Valerie Strauss writes here about the ALEC report card. What matters most to ALEC is whether your state has charters, vouchers, cyber charters, homeschooling and for-profit schools. What matters least is whether students are learning anything.

Betsy DeVos is ALEC’s spokeswoman. Coincidentally, Secretary of Education. She parrots their line. Choice. No unions. Choice. No job protections for teachers. Choice. No collective bargaining. Choice.

On January 31, the U.S. Department of Education opened an investigation of the Red Bank Charter School, which local groups accuse of excluding minorities. Will Betsy DeVos continue this investigation or will she shelve it?

Local civil rights groups complain that the charter school is far whiter than the district school and contend that this is no accident.

“Critics of the charter school have long complained that minorities are underrepresented in the charter school, contributing to an over-representation of minorities in the public school district, where the population is also more economically challenged than the charter school’s enrollment.

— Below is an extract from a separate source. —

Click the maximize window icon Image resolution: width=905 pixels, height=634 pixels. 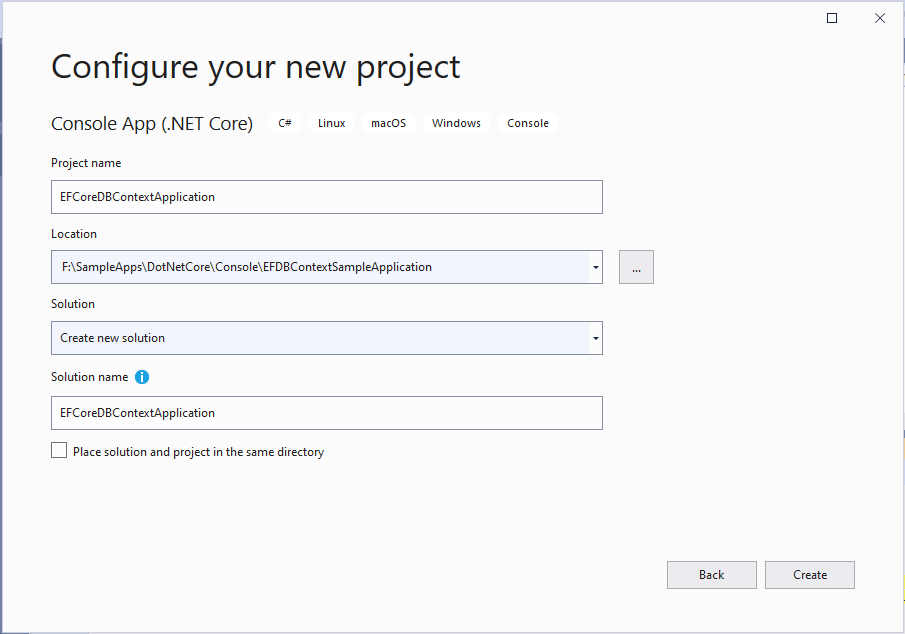[x=832, y=18]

“According to state data, the charter school is 50 percent white, while the borough schools are about 7 percent white. Hispanics comprise just 38.5 percent of the charter school, while they are 81 percent of the borough schools. Both are about 10 percent black.

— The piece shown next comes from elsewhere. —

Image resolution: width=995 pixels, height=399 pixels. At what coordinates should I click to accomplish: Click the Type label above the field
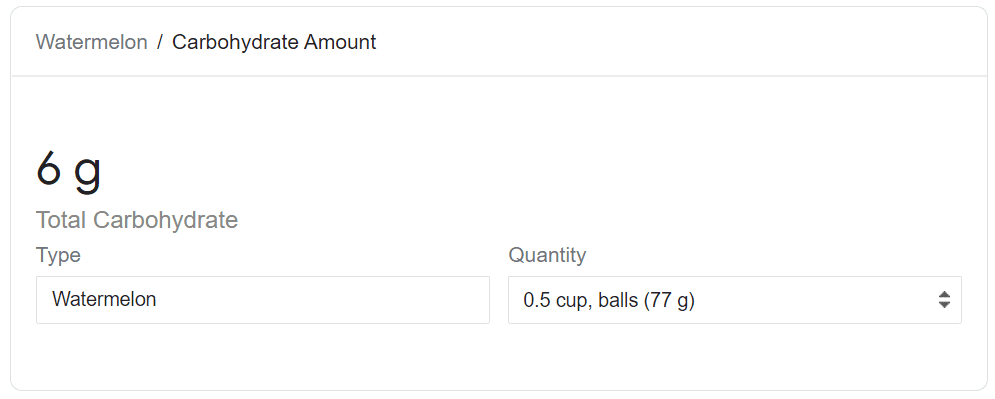click(58, 255)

“The complaint was brought by Fair Schools Red Bank, a group of parents with children in Red Bank public schools, and the advocacy group Latino Coalition of New Jersey. Both the Education Department and the Justice Department received the complaint, which was filed in November, according to a Education Department official.

“Their complaint accuses the charter school, by virtue of its enrollment practices, of making Red Bank “the most segregated school district in the state of New Jersey.”

Charter schools long ago figured out that careful selection of students is key to high test scores. Unfortunately, they can’t share this lesson with public schools, which must enroll everyone who walks in, at any time of year.

Alan Singer roasts Eva Moskowitz and Dan Loeb (billionaire chair of Eva’s charter empire) for pretending to care more about black children than the NAACP.

Eva cares so much that she interviewed for the job of Trump’s Secretary of Education, then praised Betsy DeVos, who hopes to defund the programs that black (and white and Hispanic and Asian) children rely on. She welcomed Paul Ryan and Ivanka Trump to her schools. And of course she eagerly awaits the new Trump funding for charter schools.

Dan Loeb dared to slander a black legislator who doesn’t support charter schools, saying she was worse than a KKKman.

These are folks who don’t care about the common good. They are happy to take care of the few they choose. To heck with the rest.